Fish skins help humans heal and regrow their own tissue
Fish skins that help regenerate human tissue have garnered a $600,000 grant from the U.S. Defense Department to make them available to wounded soldiers.
It’s the third grant the Icelandic company Kerecis has received from the Defense Department’s Combat Casualty Care Research Program (JPC-6).
Kerecis has pioneered and patented the omega 3 fish skins that need minimal processing. The intact skins provide an infection barrier and enable the body to regrow its own tissues. They already are used around the world in hospitals, by health care workers and consumers. Now, Kerecis will create field kits for use by the U.S. military.
The miraculous cure stems from harnessing nature’s own remedies, in this case the omega-3 fatty acids and collagen found in fish skins. And because no disease-transfer risk exists between cold-water fish and humans, the fish skins are ideal for treating soldiers in the field.
Kerecis is also developing products for oral surgery, plastic surgery, complicated soft-tissue injuries and neurological applications.

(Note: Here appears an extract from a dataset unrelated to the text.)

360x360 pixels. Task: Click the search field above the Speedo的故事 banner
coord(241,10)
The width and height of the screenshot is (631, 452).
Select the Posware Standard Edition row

Collagen is the most abundant protein in the human body and supports everything from our skin and bones to our toenails. The marine collagen in fish skins is the same kind.
And while that market is pegged to reach nearly $1 billion by 2023, nearly all of Alaska’s skins are still dumped as wastes.
Kerecis uses mostly Icelandic cod for its skins. Pacific cod from Alaska could produce nearly 1.4 million pounds of skins, assuming a five percent yield, according to economist Dan Lesh of McKinley Research Group, formerly McDowell Group.
The skin yield is in the 8 to 10 percent range for salmon.
And they are loaded with healing goods: Studies show cod skins produce about 11 percent collagen and nearly 20 percent has been extracted from salmon skins.